### Written task
Copy out every one of these records word for word, keeping each line as it stands.

### Task material

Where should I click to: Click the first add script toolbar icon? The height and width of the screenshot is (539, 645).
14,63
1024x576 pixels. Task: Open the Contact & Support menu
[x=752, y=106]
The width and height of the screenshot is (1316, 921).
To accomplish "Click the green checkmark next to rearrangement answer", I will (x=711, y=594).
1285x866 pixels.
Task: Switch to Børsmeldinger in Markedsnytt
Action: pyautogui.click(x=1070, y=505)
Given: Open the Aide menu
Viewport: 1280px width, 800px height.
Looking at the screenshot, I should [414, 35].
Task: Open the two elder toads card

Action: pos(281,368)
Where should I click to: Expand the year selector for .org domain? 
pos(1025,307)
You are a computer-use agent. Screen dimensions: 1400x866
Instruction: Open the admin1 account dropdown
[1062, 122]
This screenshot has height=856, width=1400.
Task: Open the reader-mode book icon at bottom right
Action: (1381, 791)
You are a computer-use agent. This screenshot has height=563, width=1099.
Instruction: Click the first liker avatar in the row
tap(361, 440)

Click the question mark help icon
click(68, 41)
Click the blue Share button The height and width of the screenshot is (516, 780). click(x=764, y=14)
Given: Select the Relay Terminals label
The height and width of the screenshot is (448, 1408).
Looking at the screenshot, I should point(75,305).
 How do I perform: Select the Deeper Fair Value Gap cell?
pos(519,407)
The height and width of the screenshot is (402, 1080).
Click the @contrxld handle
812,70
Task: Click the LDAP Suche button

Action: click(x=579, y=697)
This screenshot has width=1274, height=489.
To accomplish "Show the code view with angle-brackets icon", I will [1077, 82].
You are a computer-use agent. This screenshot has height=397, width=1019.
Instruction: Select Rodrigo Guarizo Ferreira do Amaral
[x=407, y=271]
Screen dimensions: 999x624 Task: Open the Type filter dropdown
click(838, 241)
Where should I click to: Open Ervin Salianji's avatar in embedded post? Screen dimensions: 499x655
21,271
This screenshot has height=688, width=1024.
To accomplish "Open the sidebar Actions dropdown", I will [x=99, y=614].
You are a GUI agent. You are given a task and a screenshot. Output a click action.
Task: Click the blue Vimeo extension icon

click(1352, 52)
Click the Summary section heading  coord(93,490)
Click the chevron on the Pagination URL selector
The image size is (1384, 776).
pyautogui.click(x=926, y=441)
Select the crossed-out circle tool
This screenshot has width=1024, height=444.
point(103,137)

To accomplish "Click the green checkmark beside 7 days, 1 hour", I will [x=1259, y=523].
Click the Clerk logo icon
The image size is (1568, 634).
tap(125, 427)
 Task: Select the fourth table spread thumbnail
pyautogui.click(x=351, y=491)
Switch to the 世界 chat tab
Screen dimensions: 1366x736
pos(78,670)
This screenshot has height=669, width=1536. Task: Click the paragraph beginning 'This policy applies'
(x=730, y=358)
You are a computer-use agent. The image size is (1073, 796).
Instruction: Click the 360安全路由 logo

### Correct result
Where should I click to: Click the first add script toolbar icon? The height and width of the screenshot is (539, 645).
14,63
1024x576 pixels. Task: Open the Contact & Support menu
[x=752, y=106]
The width and height of the screenshot is (1316, 921).
To accomplish "Click the green checkmark next to rearrangement answer", I will (x=711, y=594).
1285x866 pixels.
Task: Switch to Børsmeldinger in Markedsnytt
Action: pyautogui.click(x=1070, y=505)
Given: Open the Aide menu
Viewport: 1280px width, 800px height.
Looking at the screenshot, I should [414, 35].
Task: Open the two elder toads card

Action: pos(281,368)
Where should I click to: Expand the year selector for .org domain? 
pos(1025,307)
You are a computer-use agent. Screen dimensions: 1400x866
Instruction: Open the admin1 account dropdown
[1062, 122]
This screenshot has height=856, width=1400.
Task: Open the reader-mode book icon at bottom right
Action: (1381, 791)
You are a computer-use agent. This screenshot has height=563, width=1099.
Instruction: Click the first liker avatar in the row
tap(361, 440)

Click the question mark help icon
click(68, 41)
Click the blue Share button The height and width of the screenshot is (516, 780). click(x=764, y=14)
Given: Select the Relay Terminals label
The height and width of the screenshot is (448, 1408).
Looking at the screenshot, I should point(75,305).
 How do I perform: Select the Deeper Fair Value Gap cell?
pos(519,407)
The height and width of the screenshot is (402, 1080).
Click the @contrxld handle
812,70
Task: Click the LDAP Suche button

Action: click(x=579, y=697)
This screenshot has width=1274, height=489.
To accomplish "Show the code view with angle-brackets icon", I will [1077, 82].
You are a computer-use agent. This screenshot has height=397, width=1019.
Instruction: Select Rodrigo Guarizo Ferreira do Amaral
[x=407, y=271]
Screen dimensions: 999x624 Task: Open the Type filter dropdown
click(838, 241)
Where should I click to: Open Ervin Salianji's avatar in embedded post? Screen dimensions: 499x655
21,271
This screenshot has height=688, width=1024.
To accomplish "Open the sidebar Actions dropdown", I will [x=99, y=614].
You are a GUI agent. You are given a task and a screenshot. Output a click action.
Task: Click the blue Vimeo extension icon

click(1352, 52)
Click the Summary section heading  coord(93,490)
Click the chevron on the Pagination URL selector
The image size is (1384, 776).
pyautogui.click(x=926, y=441)
Select the crossed-out circle tool
This screenshot has width=1024, height=444.
point(103,137)

To accomplish "Click the green checkmark beside 7 days, 1 hour", I will [x=1259, y=523].
Click the Clerk logo icon
The image size is (1568, 634).
tap(125, 427)
 Task: Select the fourth table spread thumbnail
pyautogui.click(x=351, y=491)
Switch to the 世界 chat tab
Screen dimensions: 1366x736
pos(78,670)
This screenshot has height=669, width=1536. Task: Click the paragraph beginning 'This policy applies'
(x=730, y=358)
You are a computer-use agent. The image size is (1073, 796).
Instruction: Click the 360安全路由 logo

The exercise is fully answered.